By the late 2010s, due to increased interest in brain-machine interfaces (BMIs) and soft-robotics, the term "hybrot" was used in studies focusing on the seamless integration of biological tissues, cardiac cells, or plant systems with electronic components.

With the growing complexity of autonomous systems, "hybrots" are currently discussed in ethical, legal, and philosophical contexts. Some of the key themes of discussions in this context include whether "Hybrots" can be considered as living systems, should they have rights or moral considerations or liability associated with the implications of their decisions.

As a result, the definition of Hybrot has become interdisciplinary, incorporating not just biology and engineering, but law, philosophy, and sociology.

==Features==
What separates a hybrot from a cyborg is that the latter term is commonly used to refer to a cybernetically enhanced human or animal; while a hybrot is an entirely new type of creature constructed from organic and artificial materials. It is perhaps helpful to think of the hybrot as "semi-living", a term also used by the hybrot's inventors.
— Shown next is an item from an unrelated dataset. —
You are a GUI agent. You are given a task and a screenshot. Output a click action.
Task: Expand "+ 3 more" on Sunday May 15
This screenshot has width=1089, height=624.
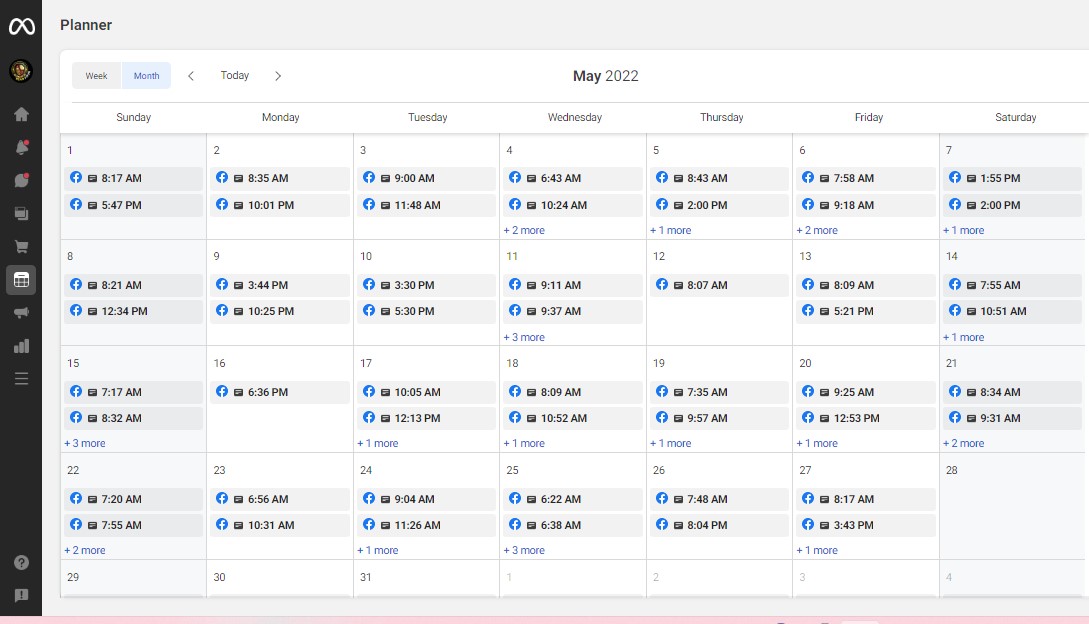pos(85,443)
Another interesting feature of the hybrot is its longevity. Neurons separated from a living brain usually die after only a couple of months. However, a specially designed incubator built around a gas-tight culture chamber selectively permeable to carbon dioxide, but impermeable to water vapor, reduces the risk of contamination and evaporation, and may extend the life of the hybrot to one to two years.

== Potential future uses of hybrots ==
The concept of hybrots has opened up numerous possible applications across neuroscience, robotics, medicine, and ethics. While many of these are still experimental or theoretical, ongoing research continues to expand the scope of what such systems might achieve.
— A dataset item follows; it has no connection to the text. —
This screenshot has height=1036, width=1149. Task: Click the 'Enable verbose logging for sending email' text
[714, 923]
=== Neuroscience research ===
Hybrots serve as novel models for studying neural network behavior and brain function. By interfacing cultured neurons with robotic systems, scientists can investigate how neural circuits process information and adapt to stimuli. This approach supports research into learning mechanisms, plasticity, and disease modeling.

=== Advanced brain-machine interfaces (BMIs) ===
Hybrots may improve brain-machine interfaces by offering more nuanced and biologically realistic control systems. These advances could benefit prosthetic development, neurorehabilitation, and even cognitive augmentation.
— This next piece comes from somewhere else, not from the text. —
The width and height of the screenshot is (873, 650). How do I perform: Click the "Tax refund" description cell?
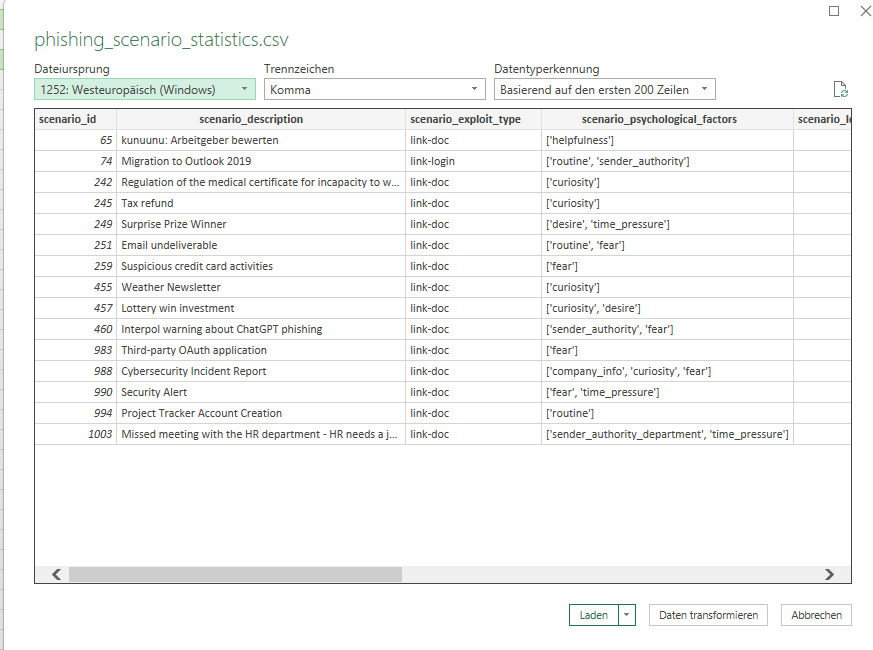click(147, 203)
=== Biohybrid AI systems ===
Future AI systems may incorporate living neural networks to enhance adaptability and real-time learning. Hybrots could enable biologically inspired decision-making architectures, especially in dynamic or uncertain environments.

=== Synthetic biology and biocomputation ===
Hybrots offer opportunities for biohybrid computing systems, where the energy-efficient, parallel processing abilities of neurons are used to support computation. Such systems blur the line between living organisms and machines.

=== Ethical and philosophical prototyping ===
As Hybrots become more autonomous and life-like, they raise pressing ethical questions: What constitutes consciousness? Should hybrid systems have rights? These questions are increasingly relevant in law and philosophy.

=== Environmental monitoring and agriculture ===
Equipped with biological sensors, hybrots could serve as adaptive tools for monitoring pollutants or assessing soil health. Applications in precision agriculture could lead to better resource efficiency.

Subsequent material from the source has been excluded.